Fidel Castro came onto the world scene back in 1959 when he overthrew the Cuban government and ruled for over a half a century while at the same time, the United States had 11 presidents.
Castro, who had been suffering a number of undisclosed ailments, died on Friday announced his brother, the current President of Cuba Raul Castro.
Fidel was known by many as the guerrilla prince and when he came onto the scene made millions across Cuba and the world happy with promises of social justice, economic progress and democracy.
However, early on in his reign, Castro forged a stance that was anti-Washington while allying with the likes of the Soviet Union while supporting other guerrilla movements in Latin America and Africa.
Castro formally resigned as Cuba’s president in 2008 and handed over power to Raul his younger brother.
Castro, during his reign, gave citizens free housing, education and healthcare, while making it making free speech illegal, jailing his dissidents and banning fair elections.
His skill at world politics was impressive, but he embraced an ideology that in the end failed. He overthrew a dictator during 1959 only to become the longest-ruling Latin American one for 49 years.

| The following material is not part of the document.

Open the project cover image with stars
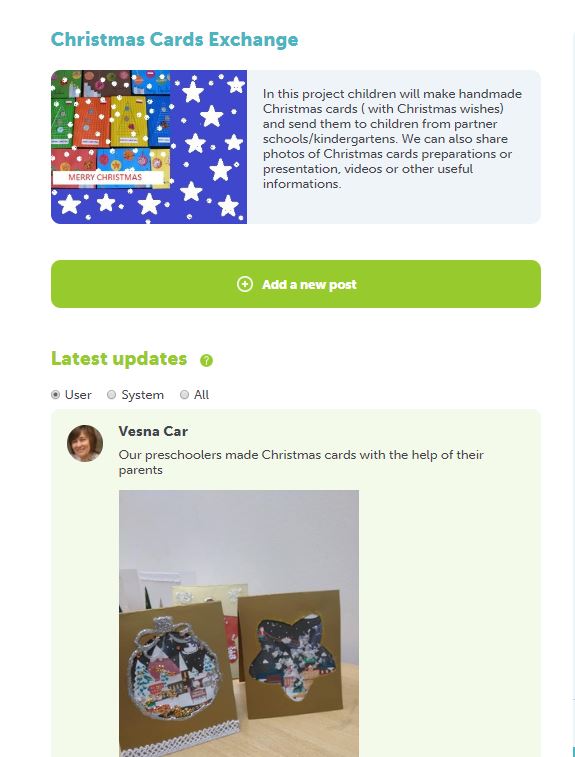The height and width of the screenshot is (757, 575). pyautogui.click(x=149, y=147)
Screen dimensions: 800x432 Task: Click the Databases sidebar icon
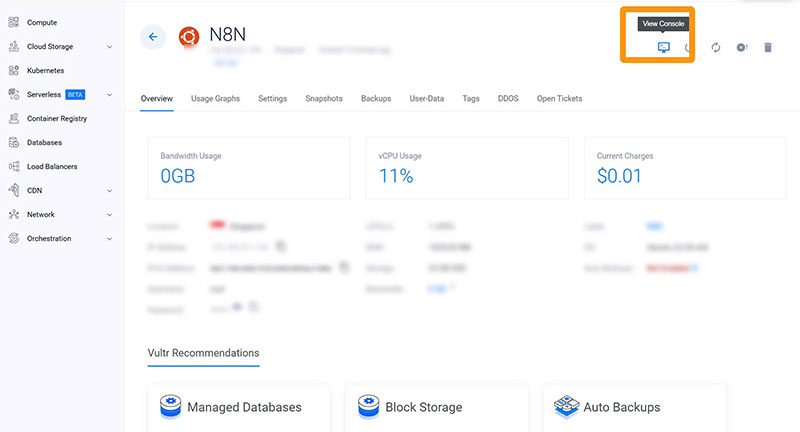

His goal was to free Cuba of the dependence it had on sugar cane and make the country wealthy, only to make it bankrupt and dependent upon in the beginning the Soviet Union and then on Venezuela.
In 2008, when he stepped down, many hoped his more pragmatic brother would quickly start overhauls both politically and economically to ease the country into the world economy and to introduce a system that was more democratic.
Raul has taken a few steps, albeit hesitant, toward that direction, but his brother soon became a loud voice against the U.S., while frequently predicting nuclear war.
In 2014, when President Obama entered into an agreement with Cuba to restore all diplomatic relations, the economic outlook was brightened.
Since then, Obama has loosened many curbs on trade by Americans with Cuba as well as traveling to the Caribbean Island nation though a complete lifting of the economic embargo remains in the hands of Congress.
However, now that Donald Trump has been elected president, it appears the prospect of better ties both politically and economically between the two will be difficult.
Many hope and believe that with Fidel dead, Raul will make quick moves towards a number of reforms.